__Assignment__:
In the listing below, find the line with "How do I perform: Click" and the line with "Click the POST", then return them and every line between them exactly, minus the pictures.

__Dataset entries__:
* * * * * * *

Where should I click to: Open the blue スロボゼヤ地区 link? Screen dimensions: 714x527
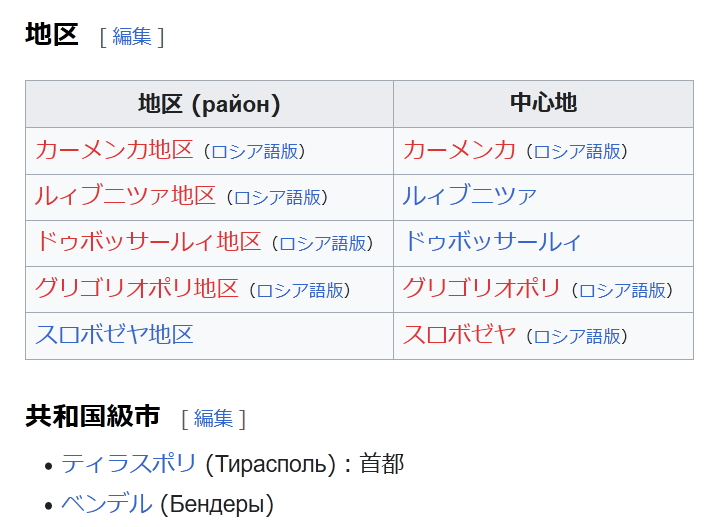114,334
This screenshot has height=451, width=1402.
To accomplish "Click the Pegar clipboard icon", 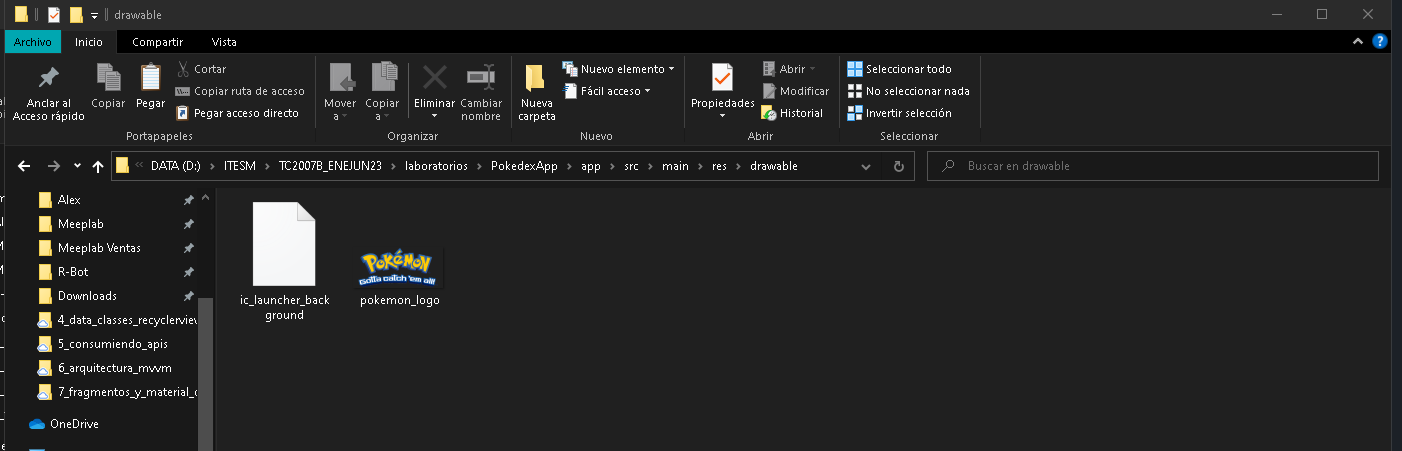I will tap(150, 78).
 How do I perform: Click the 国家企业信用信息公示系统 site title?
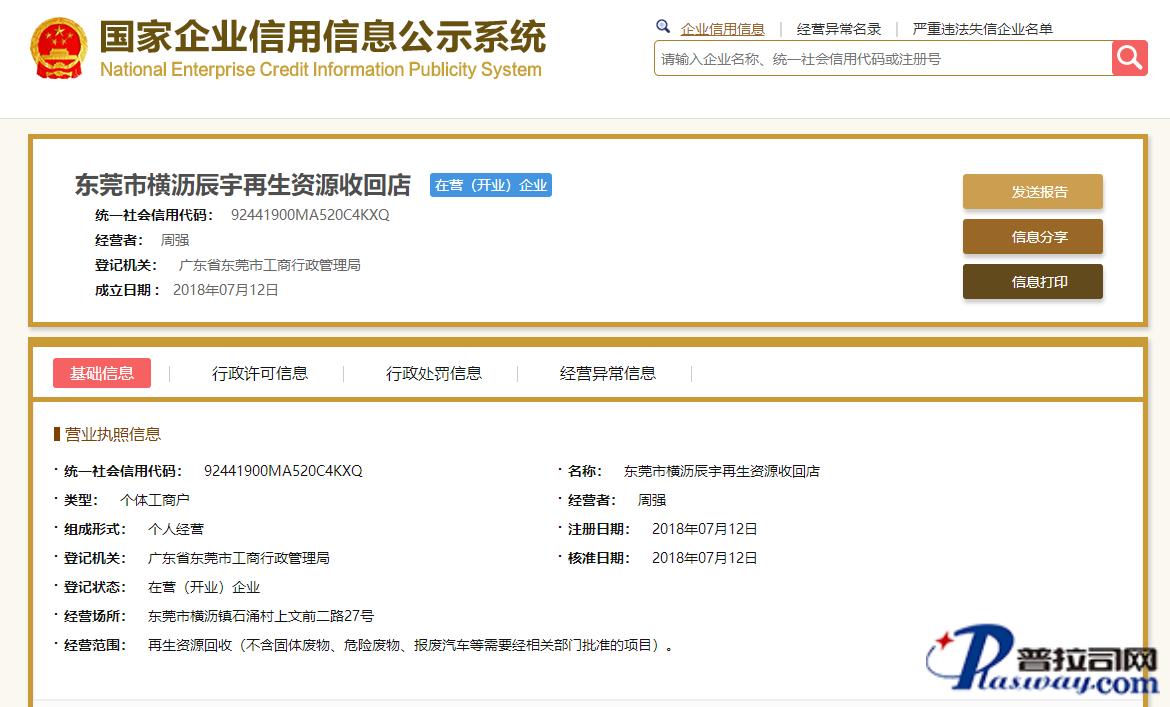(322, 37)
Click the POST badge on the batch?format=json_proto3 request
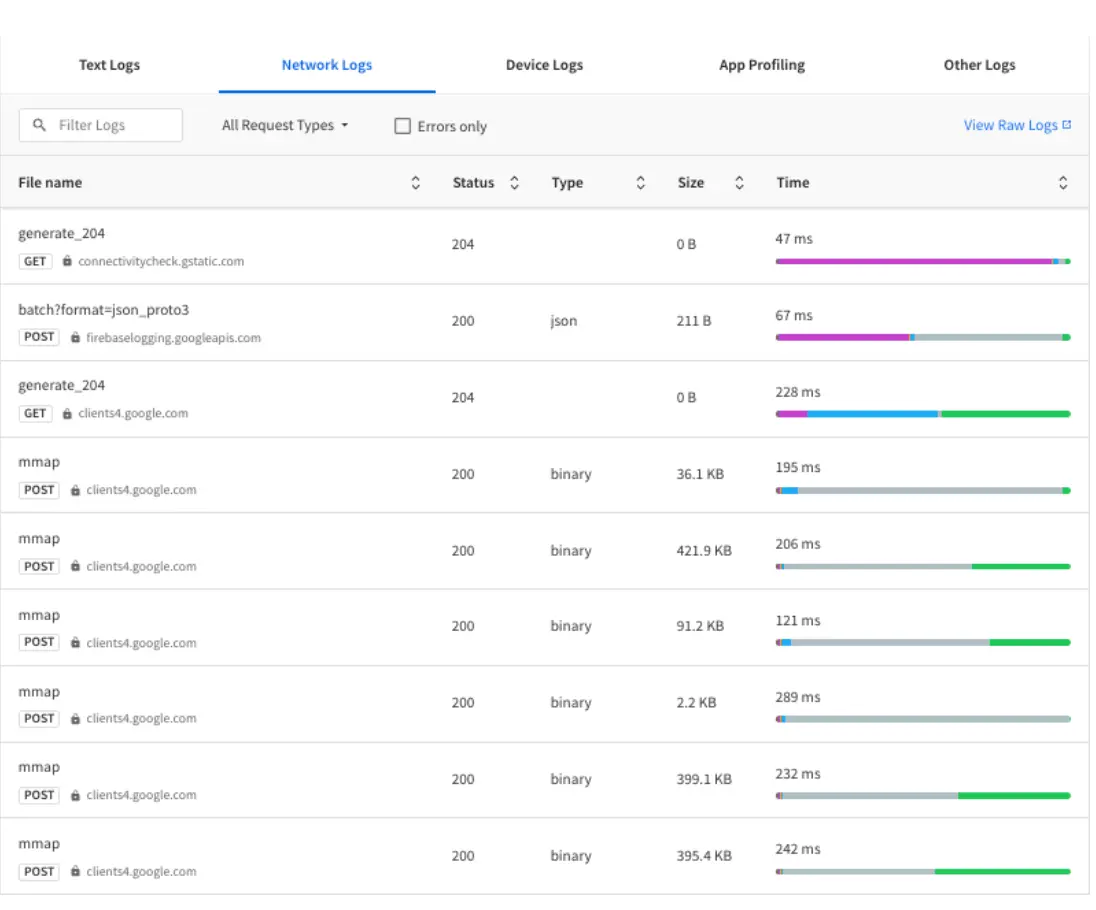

* * * * * * *

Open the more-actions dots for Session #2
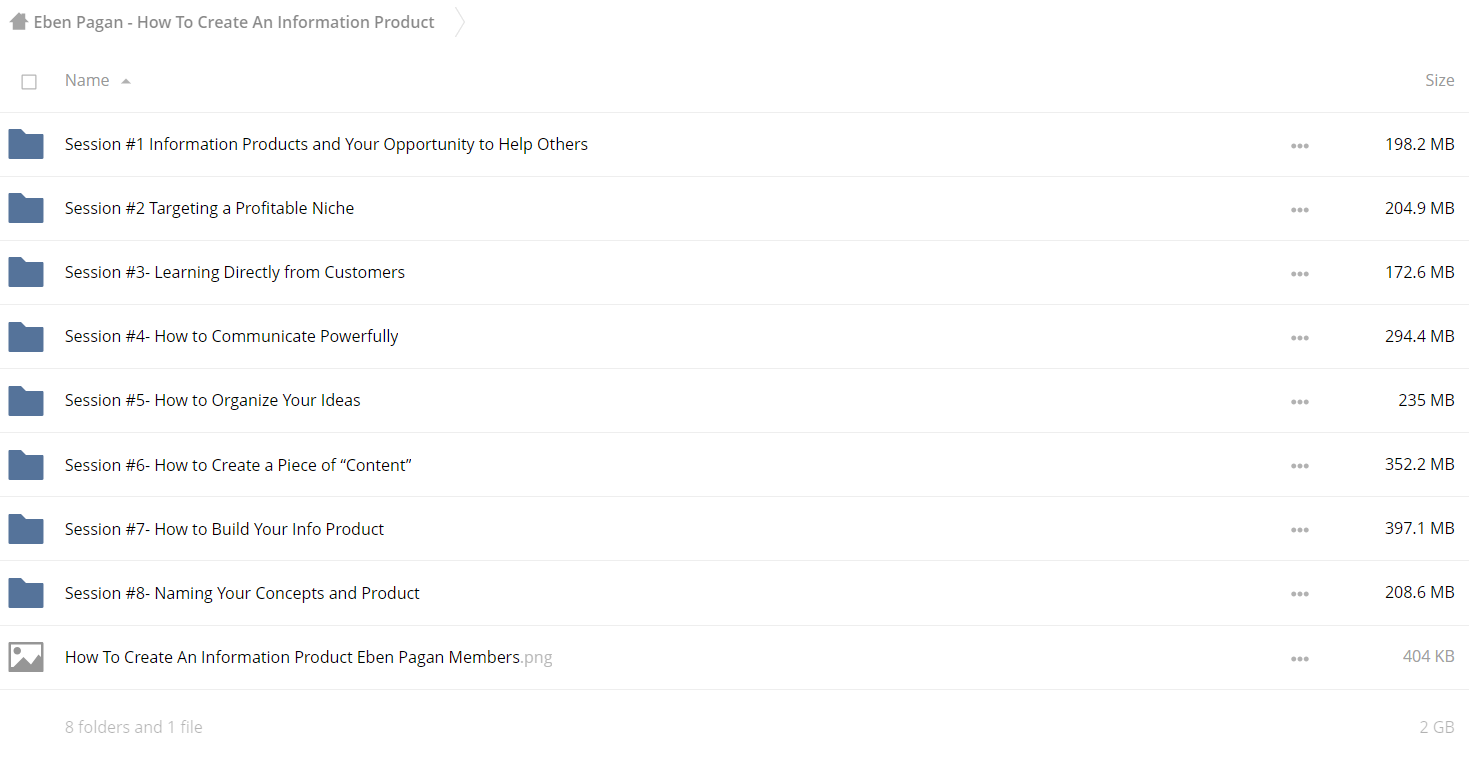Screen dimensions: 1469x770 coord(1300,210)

* * * * * * *

__Result of this exercise__:
 How do I perform: Click the 国家企业信用信息公示系统 site title?
(322, 37)
Click the POST badge on the batch?format=json_proto3 request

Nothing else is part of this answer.